If you’re wondering why I haven’t mentioned bamboo fabric yet, read on…
Is bamboo fabric really eco friendly? Well, yes and no – it depends entirely on the way it has been processed.
One way to process it is crushing the woody parts and breaking it down using natural enzymes to soften it so that the fibre can be combed out and spun into yarn. The fabric made using this yarn is what is known as bamboo linen, a bit rough to use for clothing. While this is the most eco friendly process, it is also labour intensive and extremely costly. As a result, this is not the way the bamboo fabric available in the market is produced.

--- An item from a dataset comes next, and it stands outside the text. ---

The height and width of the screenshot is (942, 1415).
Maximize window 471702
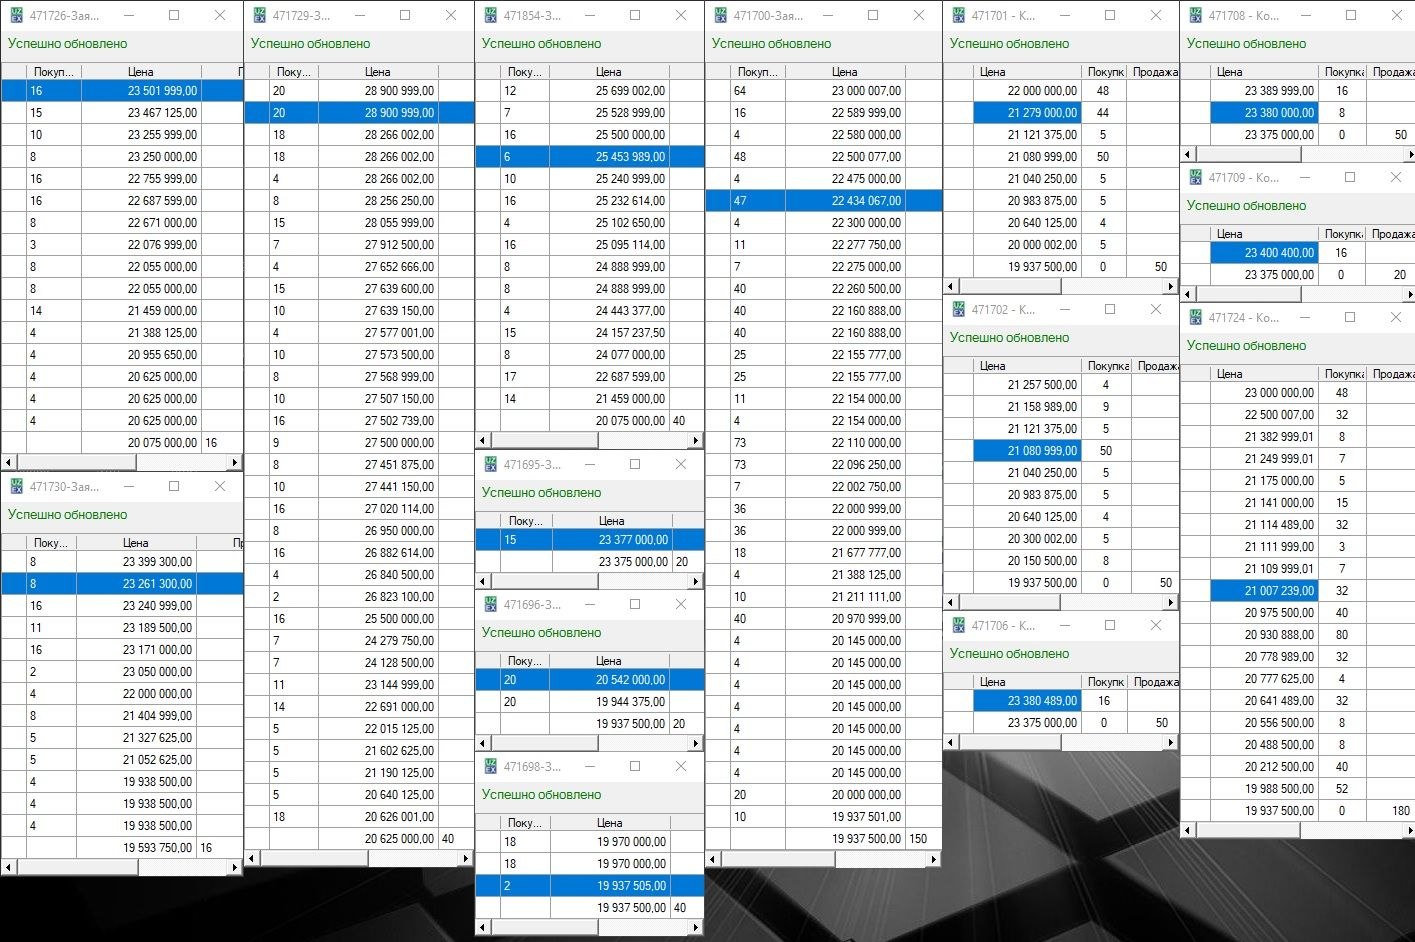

The fabric that our ‘bamboo clothing’ is made from is usually a chemically manufactured fibre made using the viscose process. This is an intensive chemical process where in the bamboo cellulose is treated with various chemicals to get the end product – bamboo rayon. Whether made from wood pulp, paper or bamboo, rayon is harmful for the environment as well as the garment workers due to the toxic chemicals (carbon disulphide) used in the manufacturing process.
While fabric is a major grey area in bamboo being an eco friendly alternative, there have also been questions raised about how sustainably bamboo is being grown especially in China from where majority of it comes as there is very little information regarding whether forest are being cleared to make land available for bamboo cultivation.
Happy bamboo product shopping!
The next time you need to buy something for the house, check if it has a bamboo alternative. Today, bamboo products are easily available all across the globe and can also be purchased online. Our tried and tested online recommendations would be Bamboo straw girl and Neis Haus. (PS: They have bamboo and lots of other eco friendly products too!)
Don’t get bamboozled by bamboo; buy the products that truly eco friendly!